It is generally accepted that certain intervals in music sound "harmonious", i.e. 3rds, 4ths and 5ths. Why is this so? Why do these certain intervals constitute a pleasant sounding harmony, as opposed to jarring, dissonant intervals like 2nds and 7ths? I do not believe it is a matter of taste - most people, even those with no musical training will uniformly identify a harmony as harmonious (or in tune) or dissonant (or out of tune, I suppose). However, I am open to being disproved on this point.

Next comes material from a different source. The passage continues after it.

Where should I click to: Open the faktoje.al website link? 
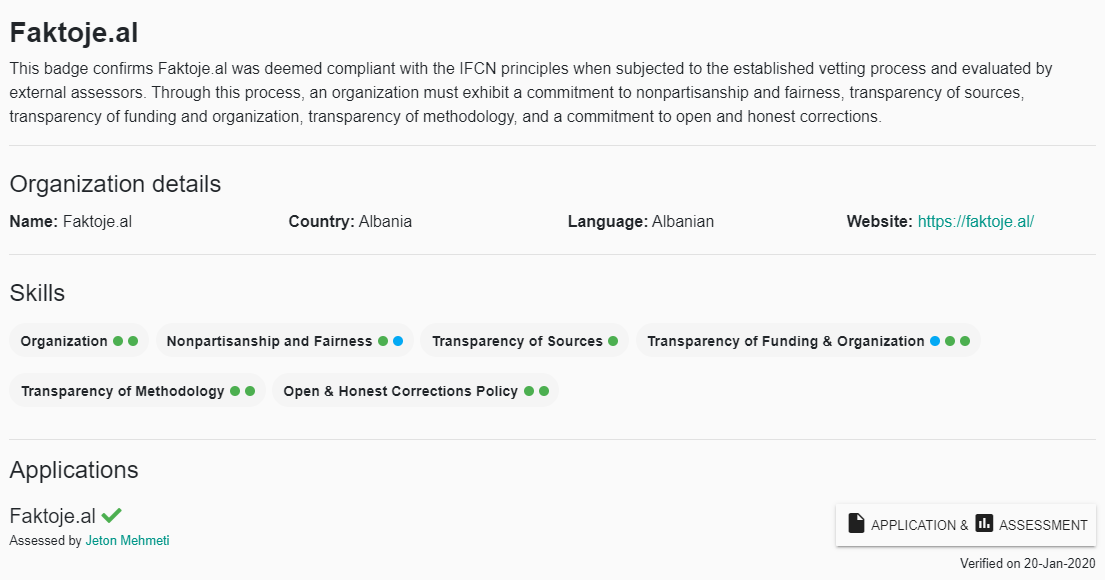[975, 221]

It's an intriguing phenomenon. And it turns out, so I gather, that it's not confined to humans. Various animals differ in their responses to what we label consonant and dissonant intervals. Why this should be isn't something that a philosopher, as such, is in a good position to say. It clearly has some physiological basis and seems to have something to do with the phenomenon of "beats" (something you can actually experience as pulses when two high-pitched notes that differ slightly in pitch are played together.) One study I discovered (by Jonatan Fishman et al. of Albert Einstein medical college) looks at the neural correlates of dissonance in macaques and in humans. If you're able to follow the neurophysiological details (I'm not) you can have a look at the link. There are also references to earlier work.

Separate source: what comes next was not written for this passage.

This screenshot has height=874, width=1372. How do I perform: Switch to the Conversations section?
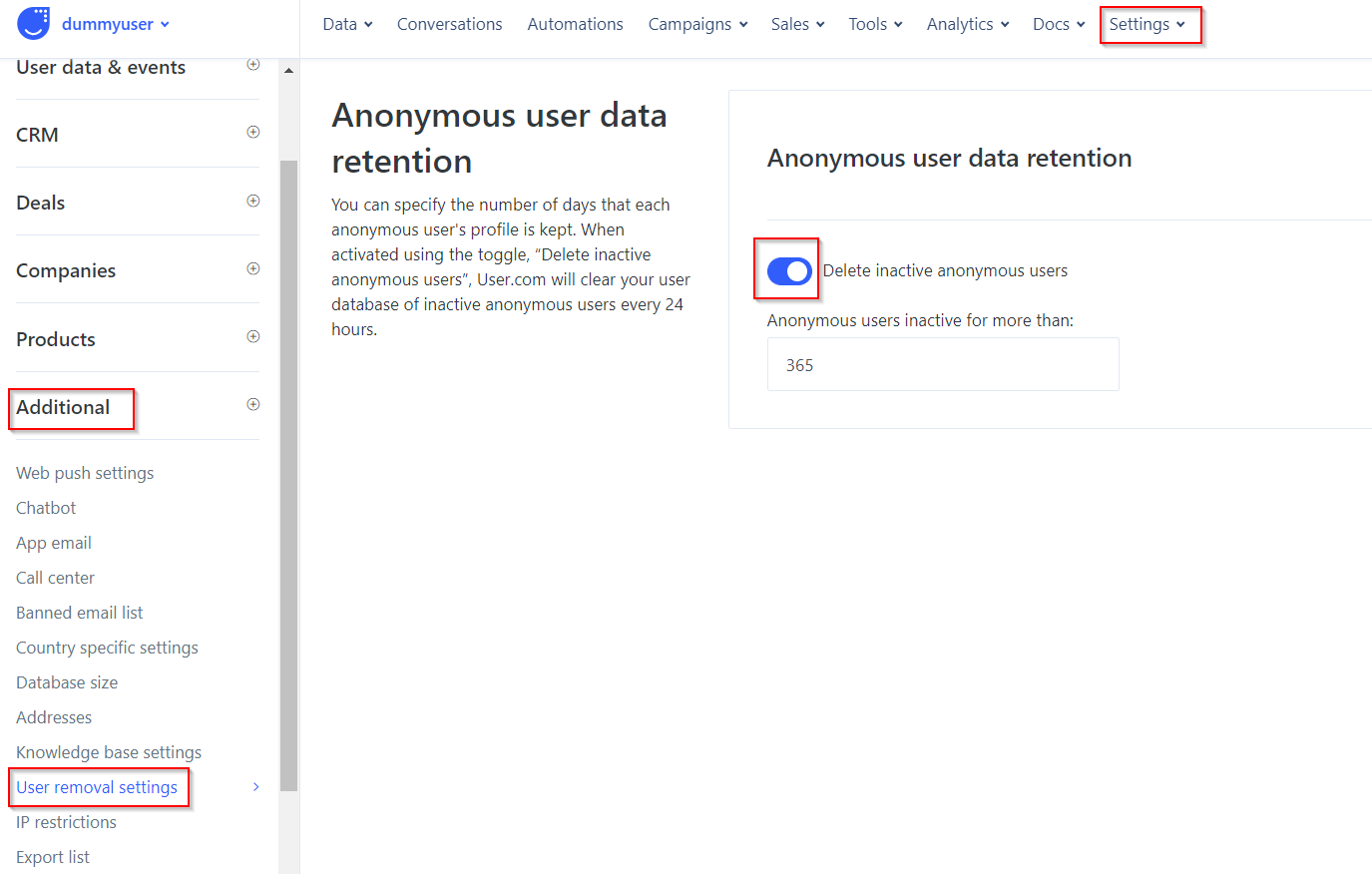[449, 23]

There are still some things left over that a philosopher might want to puzzle about. One is the sort of thing that physiology might straightfowardly help us understand: why is it that intervals we identify as dissonant are also perceived as unpleasant when we hear them in isolation? Another is famously hard to get a handle on: suppose that Fishman and his colleagues are right and that perception of dissonance has to do with "oscillatory neuronal ensemble responses phase-locked to the amplitude-modulated temporal envelope of complex sounds" -- whatever exactly that means. How do we get from that to "what it's like" to experience dissonance? Of course, that's of a piece with a much more general question: how do we get from physiological accounts of perception and sensation to the way that we experience things? This is a question that divides philosophers deeply; they are nowhere near agreeing on what would count as an answer, nor even on whether the question is a good one to begin with.

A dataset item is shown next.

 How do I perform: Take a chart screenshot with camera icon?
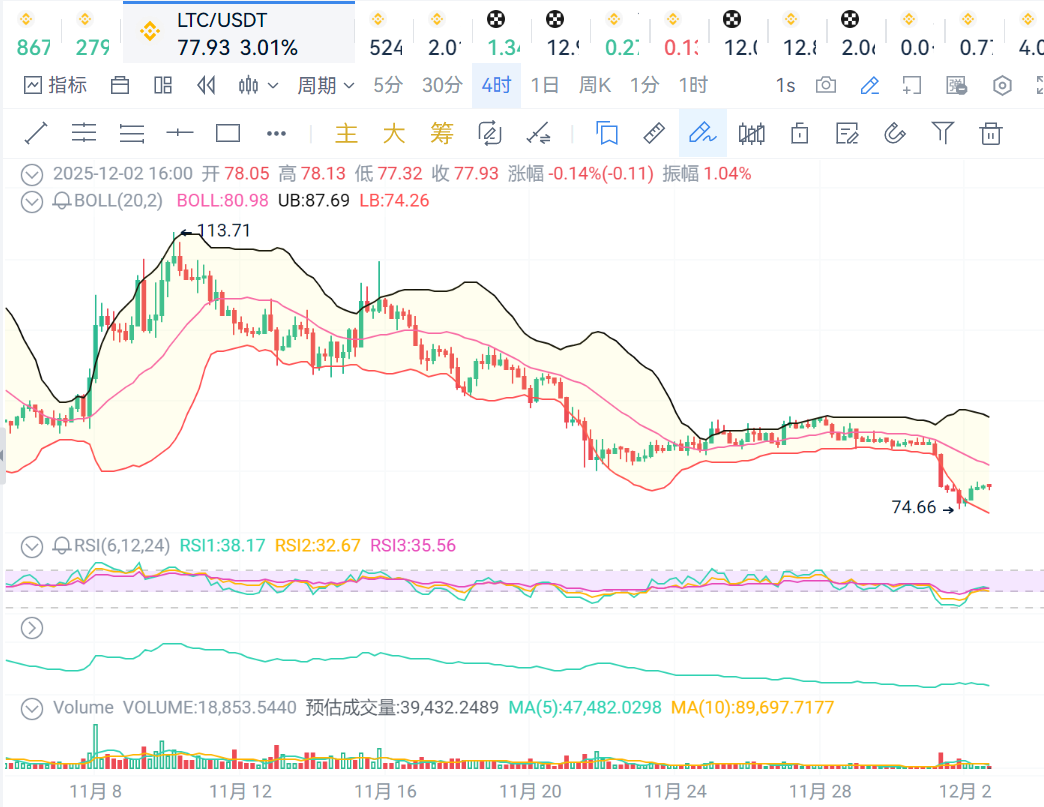click(826, 86)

Fishman et al point out that there's a distinction we need to keep in mind: the dissonance of intervals (such as the minor 2nd or the augmented 4th) vs. musical dissonance and consonance. Dissonant intervals occur all the time in music that we find quite pleasing (as I'm sure you're already more than well aware.) And it's not just that the alternation between dissonant and consonant chords adds musical interest; whereas a major 7th (e.g, C-B) sounds dissonant by itself, when we add notes to form a major 7th chord (as in C-E-G-B) the result sounds pleasant to most people, even in isolation. One suspects that there's a complex combination of cultural and physiological factors at work here; this is clearly an area for fruitful collaboration among aestheticians, psychologists and physiologists.